A commentator from Finland said:
"National legislation in Finland demands that feed must be free from Salmonella bacteria. If salmonella contaminated feed material is found, formaldehyde treatment is needed. At this moment, there are no alternative treatments or chemicals for formaldehyde that would work as well. Formaldehyde treatments have been done in a closed system, in a controlled way and necessary safety measures have been carried out. Finland has fought successfully against salmonella for several decades. It is too risky to prohibit the use of formaldehyde before new efficient ways to protect consumers from salmonella entering the food chain will be found.”
Moreover, a UK poultry nutritionist was quite forceful in his call for Commission to continue to allow the use of the chemical in feed.
“At a time of increasing pressure on the industry from diminished antibiotic use (quite rightly, I might add, in my opinion), and reported rising incidences of pathogens such as Salmonella Spp., providing it is used correctly and in a manner that protects workers, I feel that it would be a grave mistake to remove a highly effective and useful tool in the our armory for safe and productive feed production.

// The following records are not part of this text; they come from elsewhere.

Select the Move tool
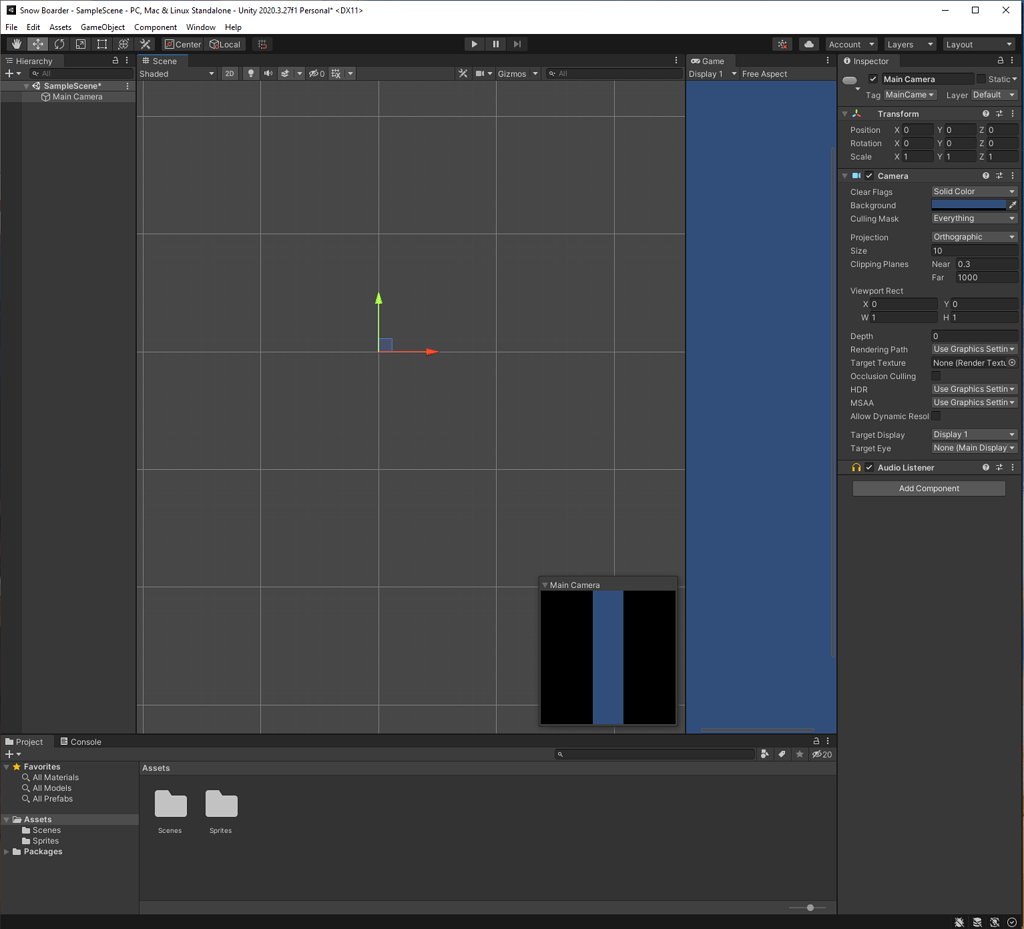Screen dimensions: 1024x929 click(x=37, y=44)
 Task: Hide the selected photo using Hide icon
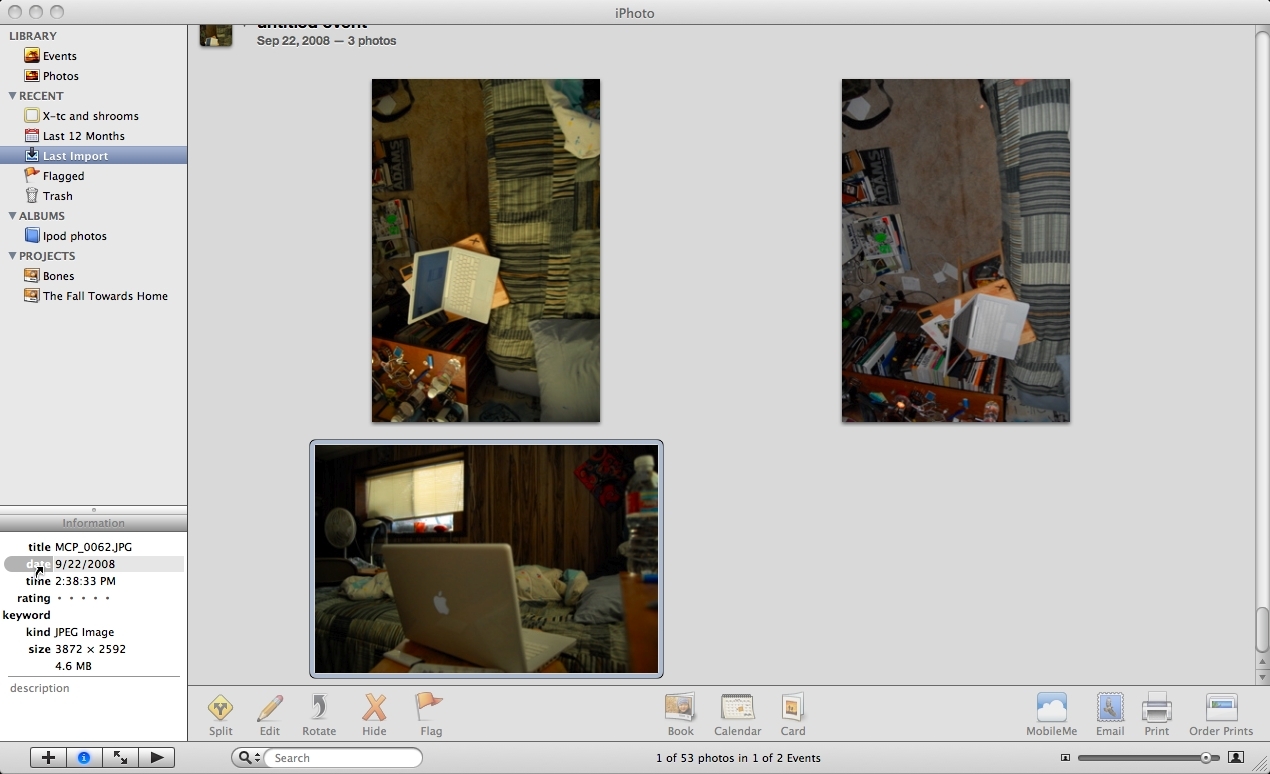[374, 709]
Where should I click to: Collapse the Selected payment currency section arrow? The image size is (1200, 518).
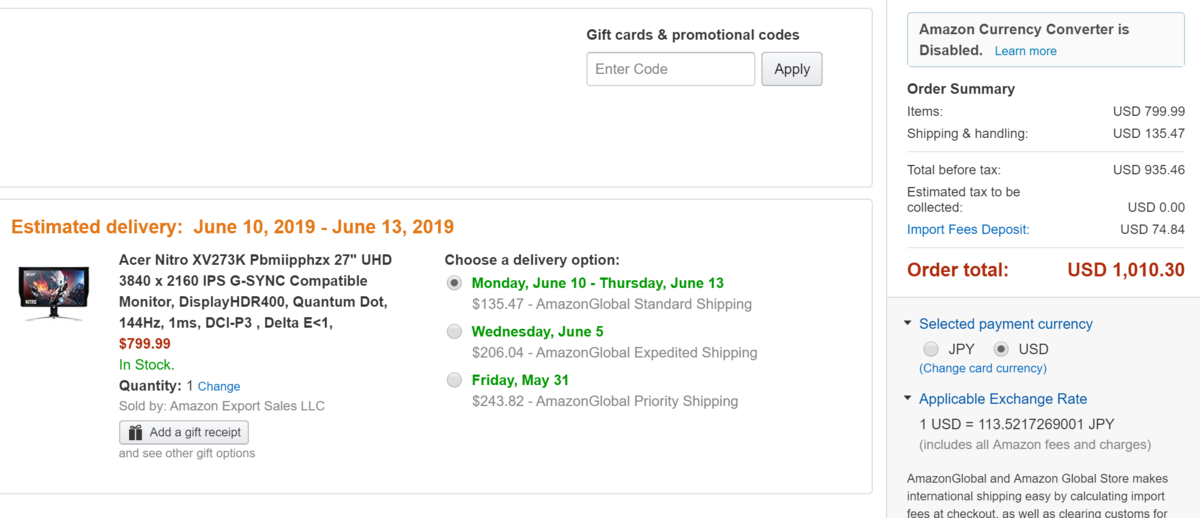click(908, 324)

“I therefore call upon the commission to take these points into consideration and to not push through a denial of authorization of Formaldehyde as a feed additive.”
Following reclassification of formaldehyde from a biocide to a feed additive in 2013, the EC supported a re-authorization of the substance, already on the EU market for the past 20 years. Due to the failure of the EU-28 to agree on the re-authorization, approval expired in 2015.
This led countries like Poland to withdraw formaldehyde in animal feed from the market. Other countries, like Finland and the UK temporarily re-authorized formaldehyde in feed pending a decision at EU level.